Once the MIRIX Agent has collected sufficient memory, it can begin to answer the user’s questions based on that memory. The actual conversation process of the MIRIX Agent is shown in the figure above. Based on the user’s input, relevant (but concise, not all details) information is first retrieved from the Memory Base across the 6 Memory Components. The Chat Agent then determines which Memory Component should handle the current input and triggers a “Conduct Specific Search” to retrieve more detailed and complete information from that specific component. Finally, it generates the final response based on this retrieved information. If the Chat Agent determines that the user’s input requires a memory update, it can directly trigger the specific Memory Manager to update the relevant Memory Component.

3 Experimental Results

In the experimental phase, the MIRIX paper used two datasets—ScreenshotVQA and LOCOMO.

ScreenshotVQA is a multimodal LLM memory dataset created for this paper. This benchmark includes 5886, 18178, and 5349 screen captures collected from 3 users over 1 day, 20 days, and 1 month, respectively, along with 11, 21, and 55 corresponding questions. LOCOMO, on the other hand, is a text-only LLM memory dataset, containing 600 conversations, with each conversation averaging 26K tokens and 200 corresponding questions.

For the evaluation metric, the authors designed an LLM-as-a-Judge method based on GPT-4.1. Additionally, the MIRIX Agent used gemini-2.5-flash-preview-04-17 and gpt-4.1-mini as its backbone models for the ScreenshotVQA and LOCOMO datasets, respectively.

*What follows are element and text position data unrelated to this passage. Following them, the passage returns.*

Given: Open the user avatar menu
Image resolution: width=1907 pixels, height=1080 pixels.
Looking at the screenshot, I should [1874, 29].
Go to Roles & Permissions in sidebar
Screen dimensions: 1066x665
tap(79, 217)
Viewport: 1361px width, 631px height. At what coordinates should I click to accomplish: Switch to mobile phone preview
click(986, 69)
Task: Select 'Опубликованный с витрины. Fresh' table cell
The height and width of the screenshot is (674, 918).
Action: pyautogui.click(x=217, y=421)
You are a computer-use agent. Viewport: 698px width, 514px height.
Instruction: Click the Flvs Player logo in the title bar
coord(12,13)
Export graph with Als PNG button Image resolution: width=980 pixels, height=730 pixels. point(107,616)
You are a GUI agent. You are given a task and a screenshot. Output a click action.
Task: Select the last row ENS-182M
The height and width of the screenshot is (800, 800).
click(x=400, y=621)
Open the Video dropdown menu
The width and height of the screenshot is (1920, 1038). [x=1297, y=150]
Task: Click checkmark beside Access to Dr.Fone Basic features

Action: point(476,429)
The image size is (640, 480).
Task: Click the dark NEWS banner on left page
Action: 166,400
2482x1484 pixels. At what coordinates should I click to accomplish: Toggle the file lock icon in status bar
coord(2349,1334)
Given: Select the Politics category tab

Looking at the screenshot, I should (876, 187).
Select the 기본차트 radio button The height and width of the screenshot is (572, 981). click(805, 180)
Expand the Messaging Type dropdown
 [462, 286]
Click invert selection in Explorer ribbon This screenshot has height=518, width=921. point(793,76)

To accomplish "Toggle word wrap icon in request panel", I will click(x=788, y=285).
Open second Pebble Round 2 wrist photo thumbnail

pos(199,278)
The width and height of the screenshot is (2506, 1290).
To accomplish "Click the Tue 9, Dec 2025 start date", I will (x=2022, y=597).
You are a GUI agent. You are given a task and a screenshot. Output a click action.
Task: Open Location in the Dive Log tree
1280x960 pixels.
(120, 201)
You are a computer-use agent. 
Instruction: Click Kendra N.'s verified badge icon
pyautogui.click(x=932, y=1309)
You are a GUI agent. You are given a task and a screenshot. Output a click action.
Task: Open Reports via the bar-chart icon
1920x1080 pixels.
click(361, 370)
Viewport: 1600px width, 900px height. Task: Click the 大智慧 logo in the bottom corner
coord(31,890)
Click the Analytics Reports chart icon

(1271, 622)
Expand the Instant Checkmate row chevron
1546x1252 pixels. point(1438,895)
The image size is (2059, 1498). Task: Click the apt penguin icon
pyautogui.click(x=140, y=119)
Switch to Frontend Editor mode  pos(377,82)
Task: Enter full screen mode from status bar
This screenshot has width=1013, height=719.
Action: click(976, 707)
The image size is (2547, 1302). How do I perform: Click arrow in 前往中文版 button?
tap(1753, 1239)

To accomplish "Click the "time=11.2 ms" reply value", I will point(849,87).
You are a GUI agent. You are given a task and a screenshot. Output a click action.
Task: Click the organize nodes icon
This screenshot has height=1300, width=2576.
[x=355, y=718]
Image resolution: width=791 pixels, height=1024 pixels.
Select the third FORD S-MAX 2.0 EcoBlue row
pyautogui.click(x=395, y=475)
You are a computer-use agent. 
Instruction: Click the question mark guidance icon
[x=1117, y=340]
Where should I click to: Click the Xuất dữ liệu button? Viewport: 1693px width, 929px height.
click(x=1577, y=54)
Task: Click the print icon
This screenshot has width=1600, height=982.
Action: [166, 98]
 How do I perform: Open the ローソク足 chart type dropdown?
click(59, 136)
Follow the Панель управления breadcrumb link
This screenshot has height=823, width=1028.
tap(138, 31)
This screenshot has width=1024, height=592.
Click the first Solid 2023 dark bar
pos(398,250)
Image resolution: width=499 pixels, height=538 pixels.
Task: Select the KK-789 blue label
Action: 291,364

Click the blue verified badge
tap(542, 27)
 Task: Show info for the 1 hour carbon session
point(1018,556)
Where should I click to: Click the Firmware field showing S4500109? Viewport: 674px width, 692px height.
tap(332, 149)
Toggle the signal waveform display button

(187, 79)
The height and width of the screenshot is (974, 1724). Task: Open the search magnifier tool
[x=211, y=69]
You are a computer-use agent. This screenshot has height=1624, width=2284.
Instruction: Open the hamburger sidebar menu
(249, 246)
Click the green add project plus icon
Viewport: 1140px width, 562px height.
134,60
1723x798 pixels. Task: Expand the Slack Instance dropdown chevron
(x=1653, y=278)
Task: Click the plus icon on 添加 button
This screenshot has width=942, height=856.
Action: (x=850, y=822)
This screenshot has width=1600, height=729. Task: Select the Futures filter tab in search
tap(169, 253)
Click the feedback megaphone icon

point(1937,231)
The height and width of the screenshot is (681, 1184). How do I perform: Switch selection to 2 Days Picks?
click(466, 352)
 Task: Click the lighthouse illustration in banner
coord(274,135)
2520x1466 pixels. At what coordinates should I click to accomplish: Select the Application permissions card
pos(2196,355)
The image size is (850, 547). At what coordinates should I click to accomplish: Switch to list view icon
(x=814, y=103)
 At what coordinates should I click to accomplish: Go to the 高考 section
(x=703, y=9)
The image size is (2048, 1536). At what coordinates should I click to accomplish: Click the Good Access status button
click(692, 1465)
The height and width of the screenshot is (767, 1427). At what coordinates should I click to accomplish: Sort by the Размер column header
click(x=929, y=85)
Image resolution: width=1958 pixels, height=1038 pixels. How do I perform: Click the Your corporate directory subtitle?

[Table 1] MIRIX experimental results on ScreenshotVQA

[Table 2] MIRIX experimental results on LOCOMO

From the experimental results above, it is clear that the MIRIX Agent achieved outstanding performance on both datasets!

4 Conclusion

This article has introduced the LLM Memory method proposed in the MIRIX paper. After reading this paper, what impressed me the most was the 6 Memory Components defined in MIRIX. They cover almost every conceivable usage scenario and address the shortcomings in memory component design found in LangMem, Mem0, and MemGPT. As for the Memory Update Workflow and Conversation Workflow, I found them to be less novel. However, MIRIX’s approach of designing a specific Memory Agent for each component has led to better performance than other baseline methods, suggesting that its prompt design is likely worth studying.